One thing to keep in mind is that, by allowing a build of project X to be run
in your user account (or on your machine), you are effectively giving full
access to your account (and machine) to everyone who has commit access to
project X. It doesn't matter whether the slave has a realtime connection to
the outside world or not, running 'make all' in their tree is giving them
control over that account. Depending upon your relative levels of trust and
vulnerability, this decision may not be compatible with your overall security
policy. It is quite reasonable to run the buildslave in a chroot environment
or on a machine in the DMZ, if that slave is running code on behalf of people
outside your organization.
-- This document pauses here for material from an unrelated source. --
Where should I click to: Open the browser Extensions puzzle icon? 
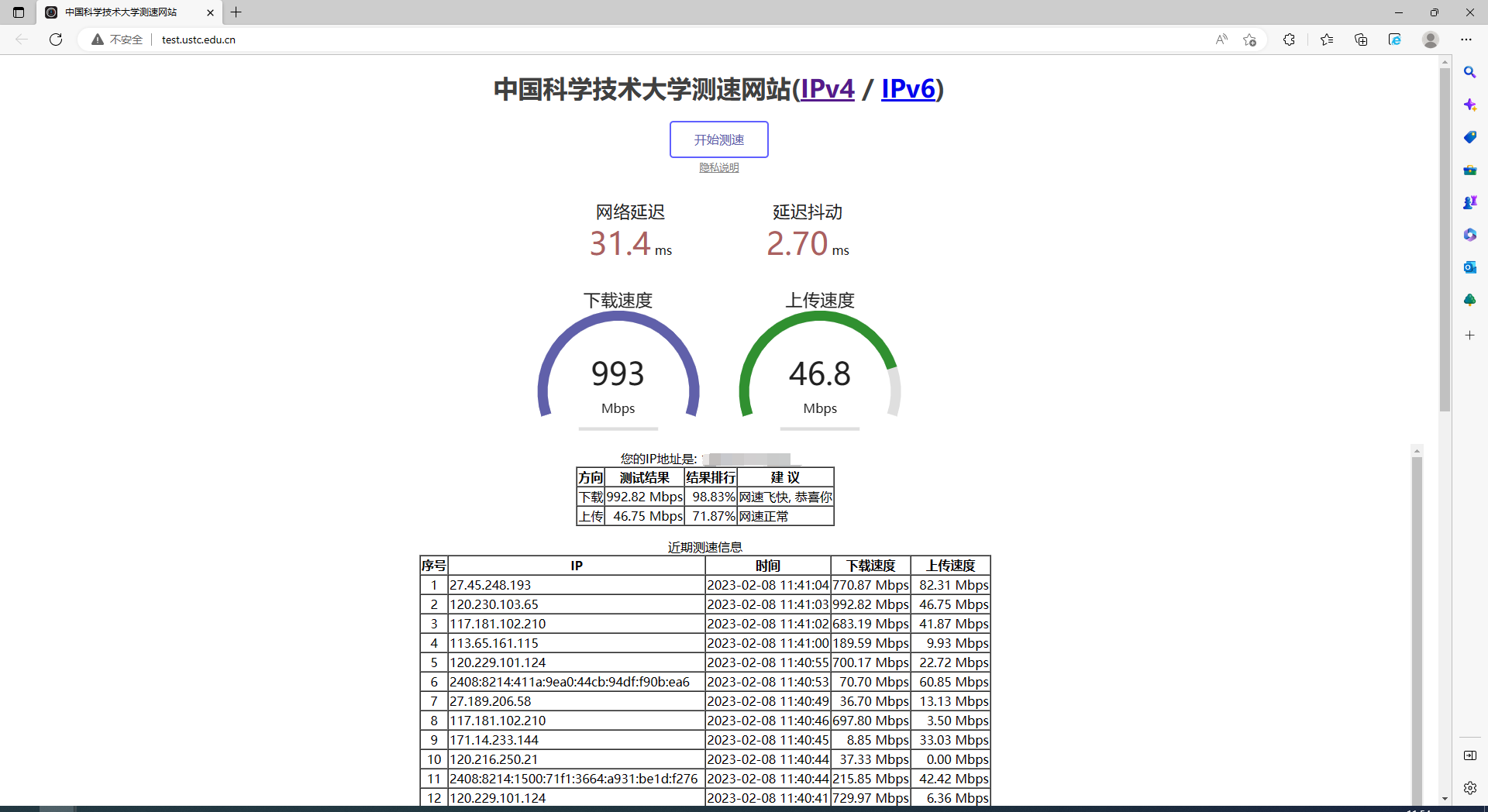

On the other hand, i your organization may already
be trusting code from those same developers (by using a released version of
it), so you may not have any increased exposure by trusting their -HEAD
version as well.


> [elliot] 
> 
> For what it's worth, this is a use case that I am *very* interested in;
> allowing people to submit results from disconnected or loosely connected
> machines and have those results folded into the buildmaster status display.
> This type of support makes it much easier for projects to get assistance
> with builds/tests from people at other companies/sites who would be willing
> to contribute compute cycles but are not allowed to open up access to the
> build machine.

Yes, exactly. Especially because the specific kind of testing the buildbot
was created for (portability testing across multiple platforms) is also the
kind that's the hardest to accomplish within your own organization. Most
companies tend to be pretty homogeneous, and most free-software projects tend
to be pretty under-staffed, so lowering the "bar to contribution" is pretty
important.


We'll have to ponder that more-disconnected case further, we might be able to
build something that handles it. Twisted has extremely broad protocol
support, so we aren't limited to realtime-TCP connections.. it's just a
question of deciding how we want to use the other protocols. The biggest
problem that I see is that a machine which can't (or isn't allowed to) make a
TCP connection to the buildmaster is unlikely to be able to make a TCP
connection to the VC repository. For small projects, the buildmaster could
conceivably tar up a copy of the current sources and email it (hmm.. or a
patch relative to the last version that was sent), but that could get
unwieldy awfully quick. I'm inclined to let CVS/SVN/Arch/etc do their jobs
and keep the Buildbot out of that space :).